Keywords: Other hemoglobinopathies, Thalassemia, Hemoglobin disorders, Anemia
Abstract
Amaç:
Hemoglobinopatilerin değerlendirilmesinde HbA2 ölçümü açısından kapiller zone elektroforezi (CZE) ve yüksek basınçlı sıvı kromatografisi (HPLC) yöntemleri karşılaştırıldı.
Gereç ve Yöntemler:
Hemoglobinopatisi olmayan (n=321), β-talasemi taşıyıcısı (n=113) ve yaygın (Hb D-Punjab, E, C, S/A, S/S) ve nadir (Hb S/D, O-Arap, Lepore, G-Coushata, Setif, Hamadan, Q-Iran ve H) varyantları (n=21) olan hastalarda CZE ile HPLC karşılaştırıldı. HbA2 için referans aralığı CZE tarafından belirlendi.
Bulgular:
Hemoglobinopatisi olmayan hastalarda HPLC ve CZE ile medyan (2,5-97,5 persentil) değerleri HbA için sırasıyla %97,4 (97,0-98,0) ve %97,5 (96,6-98,4) (p=0,060), HbA2 için %2,4 (1,6-3,0) ve %2,5 (1,6-3,1) bulundu (p<0,001). HbA2 için referans aralığı CZE ile %1,6-3,1 idi. HbA2 için yöntem karşılaştırma çalışmasında sabit hata 0,255 (CI; 0,062-0,448) ve Bias %0,10 (LOA; 0,33-0,53) bulundu ve CZE ile daha yüksek sonuçlar elde edildi. Yöntemler arasında güçlü bir korelasyon elde edildi (r=0,782). Klinik tanı açısından iki yöntem mükemmel uyum gösterdi (ϰ=0.911). Her iki yöntem de ortak varyantları tespit etti ve benzer şekilde tanımladı. HPLC ile HbH ve CZE ile HbS/D dışındaki tüm nadir varyantlar, her iki yöntemle de ayrı pikler olarak saptandı.
Sonuç:
β-talasemi hastalarının ön tanımlamasında her iki yöntem de uyum içindeydi. Her iki yöntemle farklı Hb varyantları saptandı, ancak HbA2 ölçümlerinde olası bir metodolojik etkileşim söz konusuydu. CZE, hemoglobinopatilerin değerlendirilmesi için güvenilir ve basit bir alternatiftir. Rutin laboratuvar pratiğinde fazla sayıda teknik mevcut olduğundan, HbA2 ölçümünün standardizasyonuna öncelik verilmelidir.
Introduction
Genetic mutations in the amino acid sequences of the alpha (α) and beta (β) chains that alter their structures or cause a reduction in the amount synthesized, or both, lead to hemoglobinopathies [1,2]. Many of these mutations are silent and do not cause clinical manifestations [3,4].

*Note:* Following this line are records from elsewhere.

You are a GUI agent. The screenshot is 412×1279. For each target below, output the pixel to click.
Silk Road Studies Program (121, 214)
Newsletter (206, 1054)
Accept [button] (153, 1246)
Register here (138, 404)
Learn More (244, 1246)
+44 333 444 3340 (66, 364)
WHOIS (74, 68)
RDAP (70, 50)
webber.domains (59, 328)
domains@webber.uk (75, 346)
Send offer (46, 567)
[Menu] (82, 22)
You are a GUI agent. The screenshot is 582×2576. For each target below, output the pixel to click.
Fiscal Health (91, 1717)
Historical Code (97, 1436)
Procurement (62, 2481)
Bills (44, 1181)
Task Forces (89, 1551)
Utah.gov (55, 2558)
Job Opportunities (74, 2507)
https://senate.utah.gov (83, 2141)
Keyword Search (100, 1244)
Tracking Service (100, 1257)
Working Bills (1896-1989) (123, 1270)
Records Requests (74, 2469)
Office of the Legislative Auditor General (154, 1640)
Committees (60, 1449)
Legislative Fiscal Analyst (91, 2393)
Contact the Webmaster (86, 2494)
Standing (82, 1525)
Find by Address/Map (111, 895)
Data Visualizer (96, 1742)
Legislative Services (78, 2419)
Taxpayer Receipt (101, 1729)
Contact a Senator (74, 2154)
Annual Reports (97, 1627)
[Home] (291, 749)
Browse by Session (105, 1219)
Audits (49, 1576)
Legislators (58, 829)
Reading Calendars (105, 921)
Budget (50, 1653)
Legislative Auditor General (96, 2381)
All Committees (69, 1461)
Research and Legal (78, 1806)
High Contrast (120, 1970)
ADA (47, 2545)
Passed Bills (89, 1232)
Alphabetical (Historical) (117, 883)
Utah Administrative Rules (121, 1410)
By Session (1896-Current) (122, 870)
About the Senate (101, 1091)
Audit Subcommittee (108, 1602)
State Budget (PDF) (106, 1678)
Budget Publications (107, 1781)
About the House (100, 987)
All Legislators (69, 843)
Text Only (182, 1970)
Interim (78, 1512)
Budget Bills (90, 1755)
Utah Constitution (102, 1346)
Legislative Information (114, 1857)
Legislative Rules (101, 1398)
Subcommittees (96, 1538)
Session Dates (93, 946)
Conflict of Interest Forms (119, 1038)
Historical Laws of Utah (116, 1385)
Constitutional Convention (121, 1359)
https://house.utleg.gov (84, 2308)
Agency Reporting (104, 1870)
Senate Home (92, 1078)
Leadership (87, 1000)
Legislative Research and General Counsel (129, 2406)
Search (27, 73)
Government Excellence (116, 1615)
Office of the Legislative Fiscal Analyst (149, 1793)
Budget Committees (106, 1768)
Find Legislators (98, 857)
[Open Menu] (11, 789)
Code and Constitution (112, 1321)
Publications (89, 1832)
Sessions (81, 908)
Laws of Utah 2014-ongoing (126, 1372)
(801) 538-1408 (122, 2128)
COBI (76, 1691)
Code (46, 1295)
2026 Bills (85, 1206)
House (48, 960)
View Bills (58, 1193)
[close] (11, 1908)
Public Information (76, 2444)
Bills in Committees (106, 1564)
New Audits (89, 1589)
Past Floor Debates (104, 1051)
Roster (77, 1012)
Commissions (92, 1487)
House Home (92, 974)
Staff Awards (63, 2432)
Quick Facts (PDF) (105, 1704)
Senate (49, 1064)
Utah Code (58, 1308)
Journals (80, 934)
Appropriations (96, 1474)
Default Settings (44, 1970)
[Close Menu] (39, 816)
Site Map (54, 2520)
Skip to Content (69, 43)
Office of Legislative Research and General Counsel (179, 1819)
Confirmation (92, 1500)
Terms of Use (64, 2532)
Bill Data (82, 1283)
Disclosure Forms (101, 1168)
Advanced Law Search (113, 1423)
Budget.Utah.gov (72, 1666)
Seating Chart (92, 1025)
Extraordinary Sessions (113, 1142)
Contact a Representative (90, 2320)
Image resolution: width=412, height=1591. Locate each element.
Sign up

Cellulose acetate electrophoresis, isoelectric focusing, high-pressure liquid chromatography (HPLC), and capillary zone electrophoresis (CZE) are possible methods that can be readily applied in laboratories [1,5,6,7]. However, the final identification of hemoglobin (Hb) variants can still only be performed by DNA sequencing of the affected globin gene or amino acid sequencing of the abnormal protein, generally by mass spectrometry (MS) [8,9,10].

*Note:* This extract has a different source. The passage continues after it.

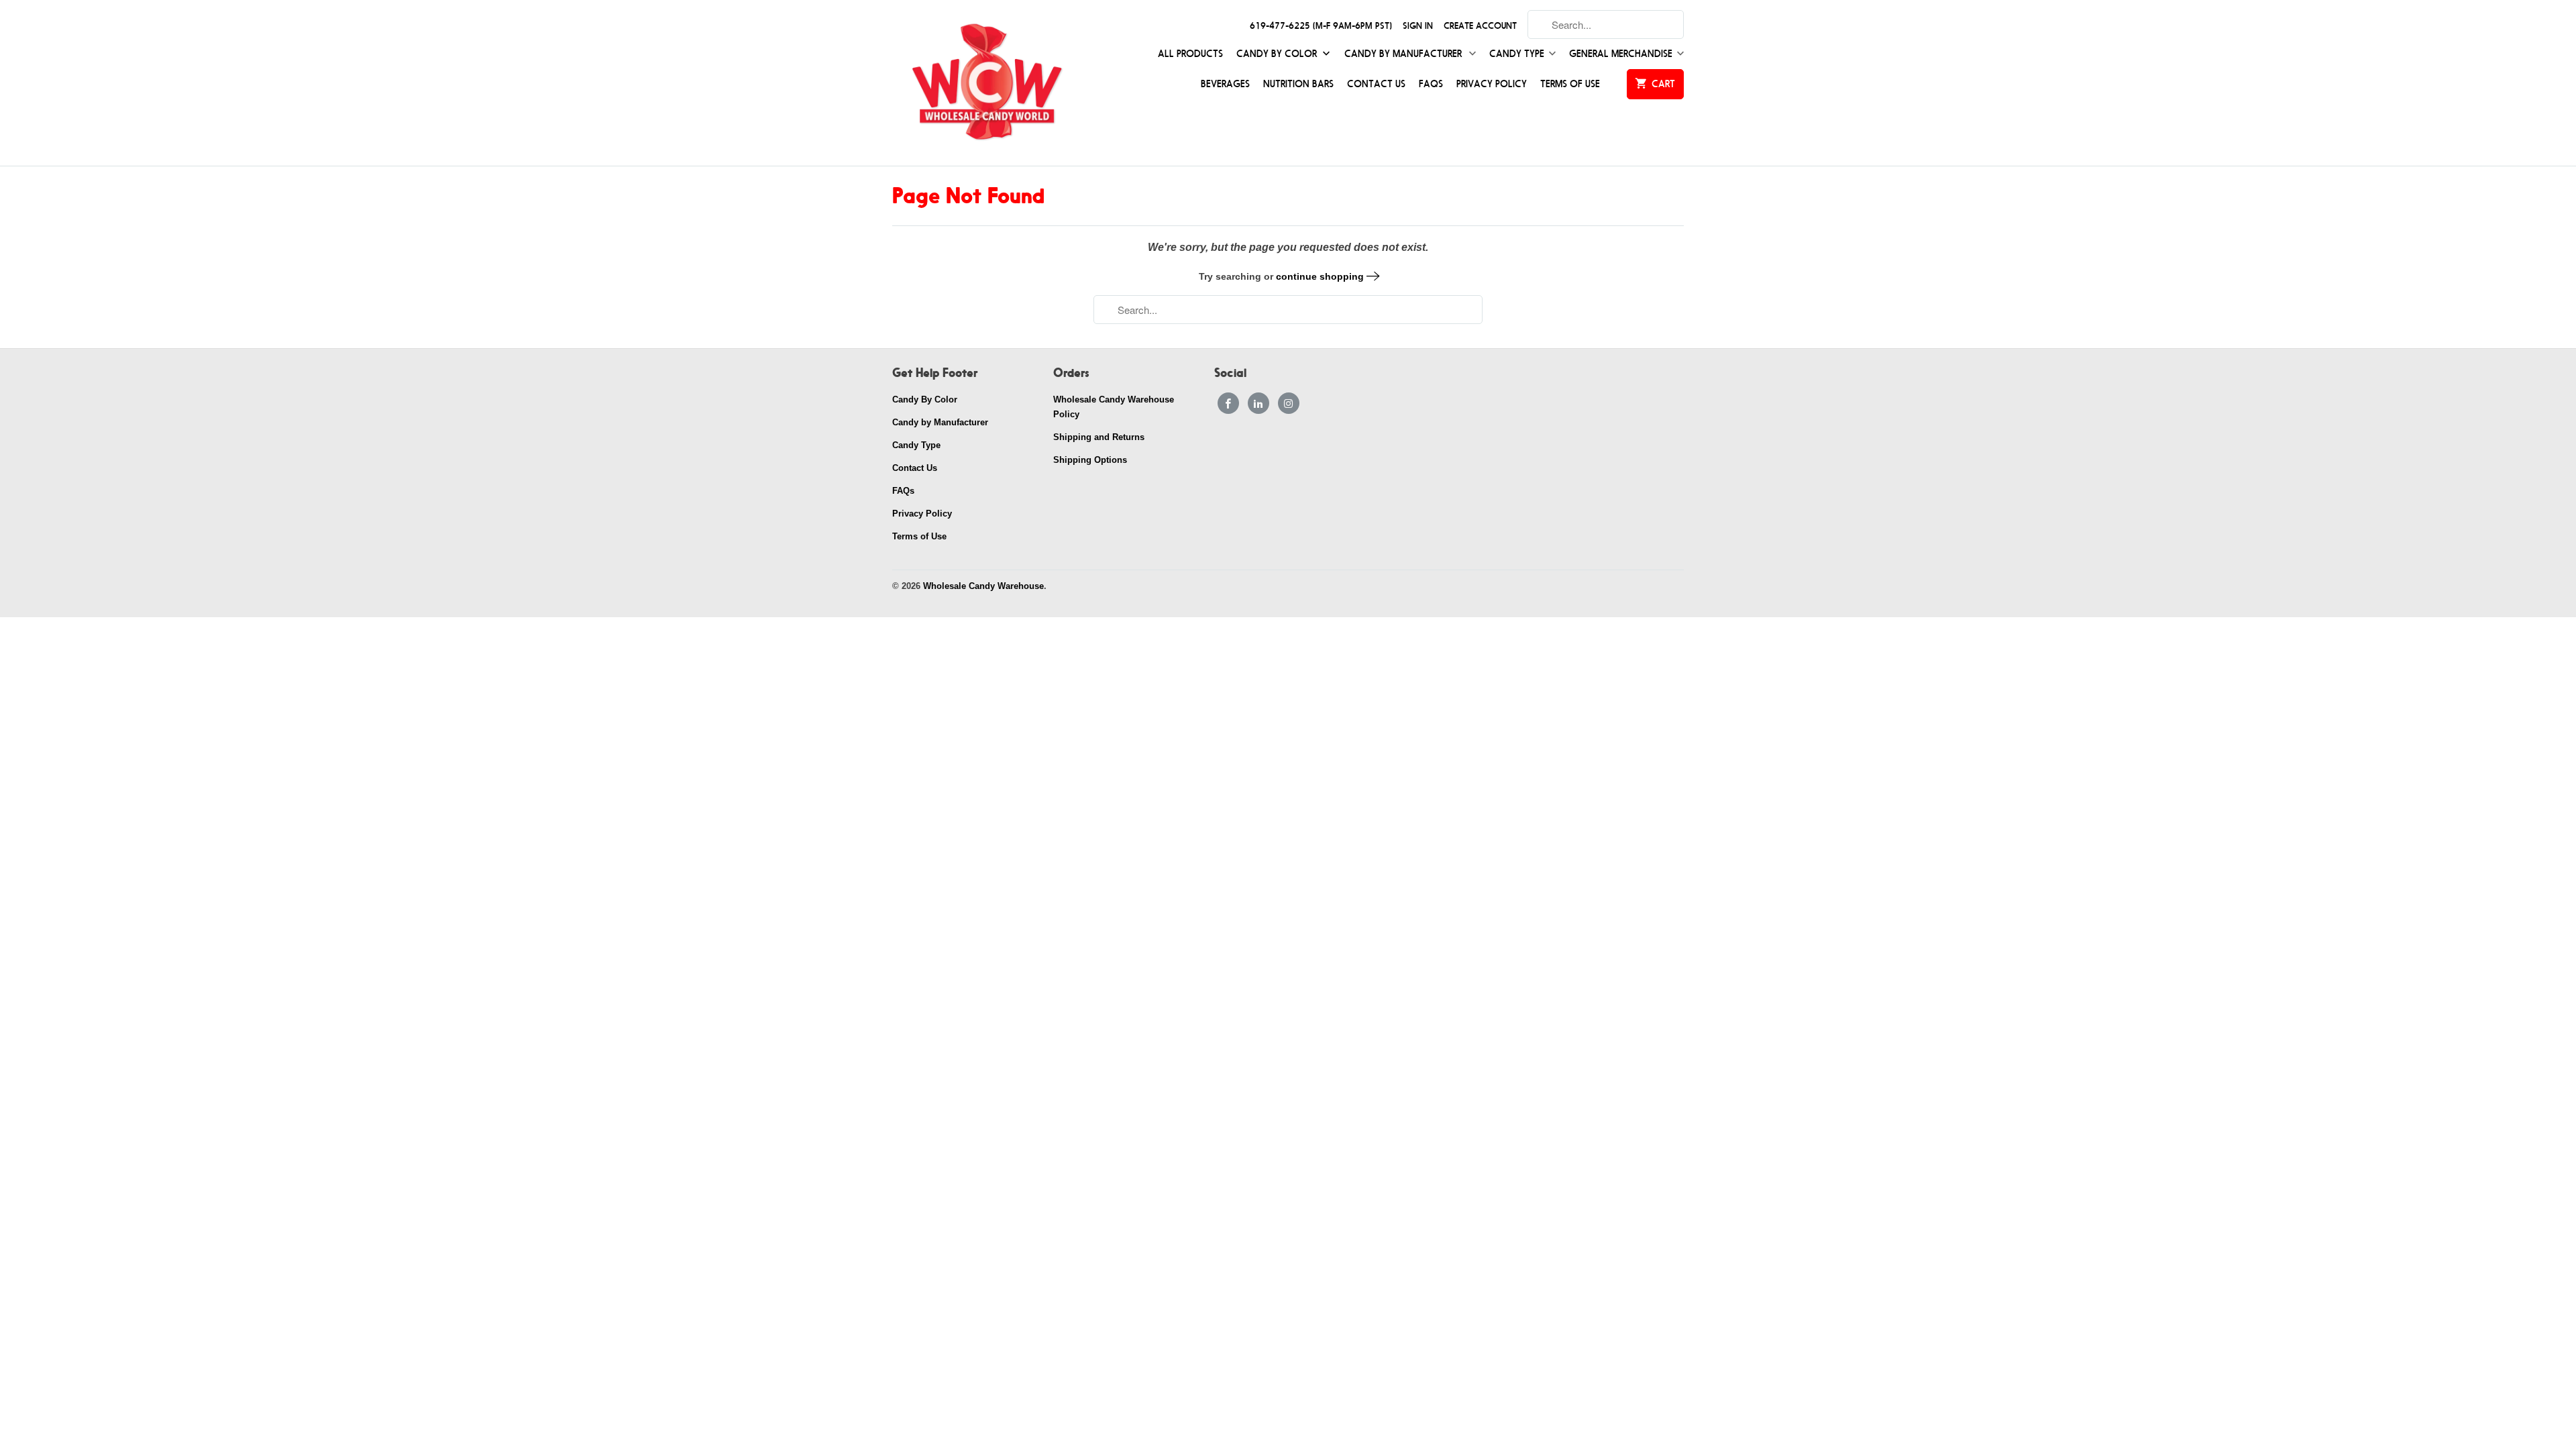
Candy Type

HbA2 levels may differ only slightly between carriers and non-carriers of β-thalassemia and the performance of HbA2 analyses must be both precise and accurate [11,12]. The accuracy of HbA2 measurements is particularly important in the critical range between 3.0% and 4.0%, and any imprecision should be low enough that a standard deviation (SD) of 0.05 or coefficient of variation (CV) of 2% can be achieved [12].
For more than 30 years, HPLC has been used in clinical laboratories for the evaluation of hemoglobinopathies, and experiences with the retention times of different variants have been satisfactory [13,14]. However, the HbA molecule is quantified along with several post-translational modifications, including glycated forms such as HbA1c and others [13]. Recently, the CZE method has become one of the most commonly used techniques with adequate precision for the determination of HbA2 and HbF [15,16,17]. In comparison studies, CZE and MS/MS showed acceptable analytical and diagnostic performance and were accepted as accurate and appropriate methods for HPLC [18]. By CZE, accurate measurements of HbA2 can be performed without separating the glycated fraction and other Hb adducts in the presence of HbS [19,20]. However, the presumptive identification of variants is related to their migration zones on electropherograms and these zones are less specific than retention time [19].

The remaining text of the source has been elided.